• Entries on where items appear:

————

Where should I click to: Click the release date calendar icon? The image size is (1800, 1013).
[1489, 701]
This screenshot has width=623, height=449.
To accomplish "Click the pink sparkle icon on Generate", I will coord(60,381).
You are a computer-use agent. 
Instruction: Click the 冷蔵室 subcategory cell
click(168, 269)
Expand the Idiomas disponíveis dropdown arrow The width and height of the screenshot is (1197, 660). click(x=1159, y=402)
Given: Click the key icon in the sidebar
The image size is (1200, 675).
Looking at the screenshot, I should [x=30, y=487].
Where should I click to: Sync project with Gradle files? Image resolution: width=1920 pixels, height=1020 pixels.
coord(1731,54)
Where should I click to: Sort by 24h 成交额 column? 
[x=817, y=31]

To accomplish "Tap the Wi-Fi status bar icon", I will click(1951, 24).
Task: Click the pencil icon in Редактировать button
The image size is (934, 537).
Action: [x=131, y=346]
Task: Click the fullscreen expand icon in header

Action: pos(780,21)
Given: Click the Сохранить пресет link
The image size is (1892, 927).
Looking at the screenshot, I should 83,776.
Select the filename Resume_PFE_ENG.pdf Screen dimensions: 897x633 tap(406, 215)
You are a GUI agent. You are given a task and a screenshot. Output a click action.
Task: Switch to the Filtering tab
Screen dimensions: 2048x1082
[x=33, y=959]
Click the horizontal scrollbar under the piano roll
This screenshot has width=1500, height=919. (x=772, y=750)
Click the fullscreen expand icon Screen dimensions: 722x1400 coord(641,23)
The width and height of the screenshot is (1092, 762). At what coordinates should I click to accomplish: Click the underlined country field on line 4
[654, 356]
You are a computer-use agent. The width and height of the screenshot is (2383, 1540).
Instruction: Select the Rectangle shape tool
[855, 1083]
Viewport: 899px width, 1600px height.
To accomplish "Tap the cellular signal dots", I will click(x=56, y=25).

————

• DO THIS: Rewrite the material above, putting "full-screen toggle icon" wherever "fullscreen expand icon" occurs and keeping every other line and character the same.

• COMPLETED EXERCISE:
Where should I click to: Click the release date calendar icon? The image size is (1800, 1013).
[1489, 701]
This screenshot has width=623, height=449.
To accomplish "Click the pink sparkle icon on Generate", I will coord(60,381).
You are a computer-use agent. 
Instruction: Click the 冷蔵室 subcategory cell
click(168, 269)
Expand the Idiomas disponíveis dropdown arrow The width and height of the screenshot is (1197, 660). click(x=1159, y=402)
Given: Click the key icon in the sidebar
The image size is (1200, 675).
Looking at the screenshot, I should [x=30, y=487].
Where should I click to: Sync project with Gradle files? Image resolution: width=1920 pixels, height=1020 pixels.
coord(1731,54)
Where should I click to: Sort by 24h 成交额 column? 
[x=817, y=31]

To accomplish "Tap the Wi-Fi status bar icon", I will click(1951, 24).
Task: Click the pencil icon in Редактировать button
The image size is (934, 537).
Action: [x=131, y=346]
Task: Click the full-screen toggle icon in header

Action: pos(780,21)
Given: Click the Сохранить пресет link
The image size is (1892, 927).
Looking at the screenshot, I should 83,776.
Select the filename Resume_PFE_ENG.pdf Screen dimensions: 897x633 tap(406, 215)
You are a GUI agent. You are given a task and a screenshot. Output a click action.
Task: Switch to the Filtering tab
Screen dimensions: 2048x1082
[x=33, y=959]
Click the horizontal scrollbar under the piano roll
This screenshot has width=1500, height=919. (x=772, y=750)
Click the full-screen toggle icon Screen dimensions: 722x1400 coord(641,23)
The width and height of the screenshot is (1092, 762). At what coordinates should I click to accomplish: Click the underlined country field on line 4
[654, 356]
You are a computer-use agent. The width and height of the screenshot is (2383, 1540).
Instruction: Select the Rectangle shape tool
[855, 1083]
Viewport: 899px width, 1600px height.
To accomplish "Tap the cellular signal dots", I will click(x=56, y=25).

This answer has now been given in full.